There are four kinds of deals.

Good deals with good people, which everyone wants. Then there are bad deals, with bad people, which no one wants.

The two other variables are good deals with bad people and bad deals with good people.

Rogers said a bad deal with a good person will succeed because a good person will try to make it right. He said a good deal with a bad person will always fail.

Roger's belief system was one of best pieces of business advice ever given. It is a good rule of thumb for any kind of transaction.

I wish Washington and Wall Street lived by the same values. We wouldn't be knocking on depression's door.

When you look at the continuing bailouts of AIG and Citigroup, the people in Washington don't get it.

They are continuing to make bad deals with bad people.

Citigroup and AIG employ thousands of good people. But they have had rotten apples in leadership.

They created a culture that is probably impossible to change or fix.

Both companies had close relationships with big time politicians. Relationships that meant disaster for the American people.

In the book Fallen, Giant: The Amazing Story of Hank Greenberg And The History of AIG, by Ron Shelp, Shelp talked about AIG's close ties to government officials around the world.

He said, "One of the consequences of AIG's intense political involvement was an odd sense of entitlement."

Shelp said that "AIG shaped the rules to its own interests." And, "On occasion, it flouted the rules."

Shelp said that when questioned, "Greenburg would make his standard reply to almost every criticism, ("You don't understand insurance") and the lawyers and the lobbyists would make the problem go away."

That culture has now created a situation for AIG that the lobbyists and lawyers can't make go away.

The political connections must still be out there. AIG was bailed out a day after Lehman Brothers was allowed to fail.

The Shelp book was a puff piece (if the title wasn't a giveaway, try reading the rest of the book) and described an ugly corporate culture. Imagine what a expose by someone not connected to AIG would look like.

Citigroup had a similar corporate culture. It was well connected. It paid former President Clinton's Treasury Secretary $126 million in bonuses over an 8 year period.

It spent money on outrageous things. In 2007, Todd Thomson, a high ranking Citigroup executive, threw a bunch of underlings off the corporate jet in China so that he could have a private ride back to the United States with CNBC's Maria Bartiromo.

That flight had to be more expensive than the auto makers' flights to visit Congress.

Both AIG and Citigroup have a history of not treating their customers fairly.

Shelp said, "AIG had a notoriously tough claims department that is famous for finding reasons for sending policyholders away empty-handed."

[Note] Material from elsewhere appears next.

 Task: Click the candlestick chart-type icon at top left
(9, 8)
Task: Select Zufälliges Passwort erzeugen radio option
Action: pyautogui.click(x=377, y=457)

People buy insurance to compensate them for losses like car crashes and house fires. They expect to be treated honesty and fairly.

AIG thought differently.

As bad as it might be for AIG policyholders, it is a lot worse to be a Citigroup credit card holder. Horror stories abound about Citigroup raising card holders' interest rates and using abusive collection practices.

In July 2008, Citigroup paid $18 million to the state of California to settle accusations that it took money from credit card customers' accounts.

A few months later, taxpayers bailed Citigroup out. Then we bailed them out again and bailed them out again.

Citigroup and AIG are bad deals with bad people.

Let's forget about the Wall Street jargon and talk some common sense. Washington and Wall Street keep using terms like "too big to fail" or "systemic risk" as excuses to keep throwing money at Citigroup and AIG.

Instead, we can look at two variables. Are the taxpayer bailouts bad deals? Of course they are. If they were good deals, private investors would be jumping at them and we wouldn't need taxpayer money.

The second thing to ask, are we dealing with good people? There is nothing in their recent history to suggest that are they are good. AIG went on a junket a week after getting bailout money. Citigroup is still sticking it to credit card holders.

The theme song to MASH is called Suicide.

We are on the road to economic suicide if we keep making bad deals with bad people.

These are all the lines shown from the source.